The following code is an existence proof of sorts that, given only the
WeakMap mechanisms you've already built + one bit of magic whose
feasibility I hope we don't need to debate. I use ES5 here to make clear
that no other magic or unengineered features are assumed.

var WeakMap;

(function() {
   'use strict';

   var SlowWeakMap = WeakMap;

   function FastWeakMap() {
     var token = Object.freeze(Object.create(null));
     return Object.freeze({
       get: function(key) {
         var shadow = key.[[Shadow]];
         return shadow ? shadow.get(token) : void 0;
       set: function(key, value) {
         var shadow = key.[[Transposer]]
         if (!shadow) {
           shadow = new SlowWeakMap();
           key.[[Transposer]] = shadow;
         shadow.set(token, value);
       clear: function() {
         token = Object.freeze(Object.create({}));

   // Don't do this until it is a complete shim
   // WeakMap = FastWeakMap;


The magic is that each object, whether frozen or not, would need in effect
one extra internal mutable [[Shadow]] property.

Clearly, this expository implementation is suboptimal in many ways. But it
demonstrates the following:

* It provides the full complexity measure gains that a realistic
implementation would have.

* For each of these objects, an extra SlowWeakMap instance is allocated as
its shadow.

* For each access, an extra indirection through this SlowWeakMap is
therefore needed.

* Only objects that have been used as keys in FastWeakMaps would ever have
their [[Shadow]] set, so this could also be allocated on demand, given only
a bit saying whether it is present. Besides this storage of this bit, there
is no other effect or cost on any non-weakmap objects.

* Since non-weakmap code doesn't need to test this bit, there is zero
runtime cost on non-weakmap code.

* Whether an object has been used as a key or not (and therefore whether an
extra shadow has been allocated or not), normal non-weak property lookup on
the object is unaffected, and pays no additional cost.
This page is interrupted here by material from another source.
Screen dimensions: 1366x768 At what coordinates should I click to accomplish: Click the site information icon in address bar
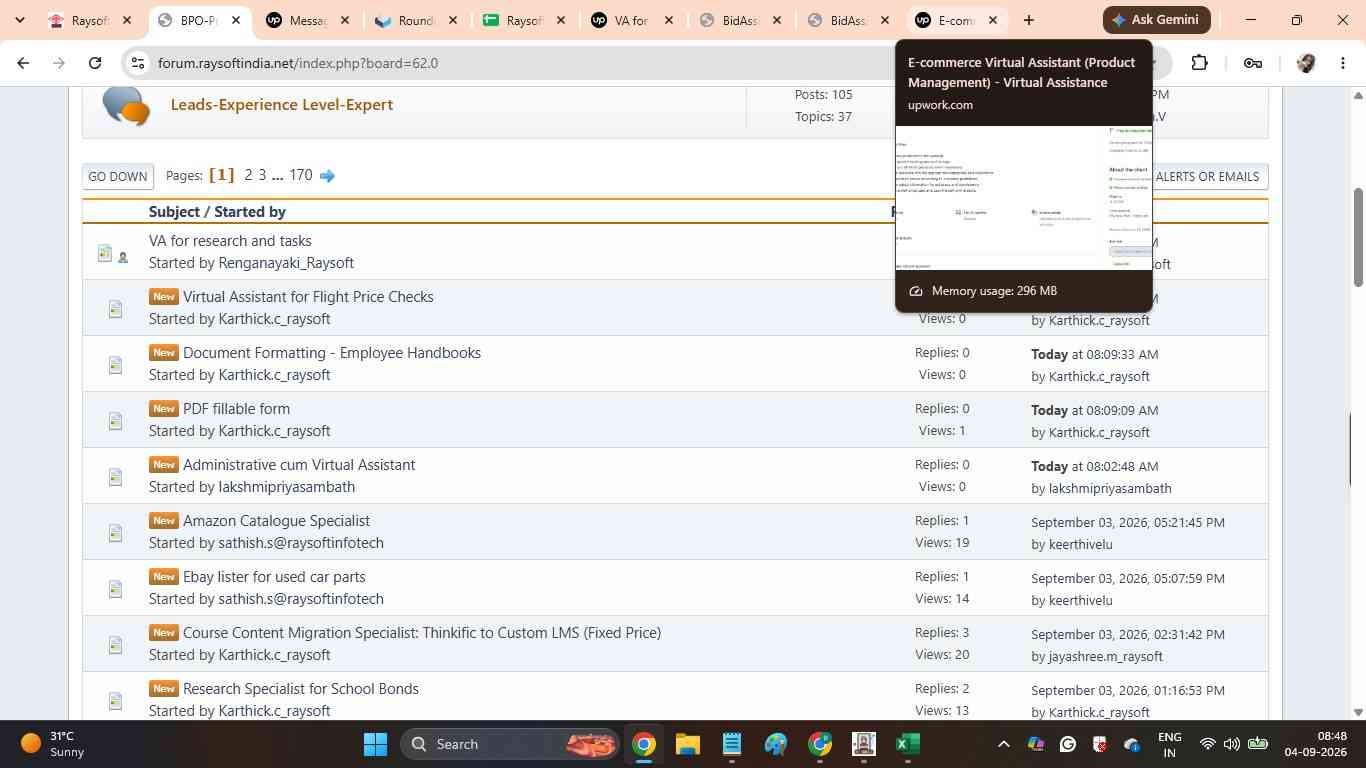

A realistic implementation should seek to avoid allocating the extra shadow
objects. However, even if not, we are much better off with the above scheme
than we are with the current slow WeakMap.

Of course, we should proceed towards realistic implementations asap and get
actual empirical data. But the above demonstration establishes that the
issue in this thread should be considered settled.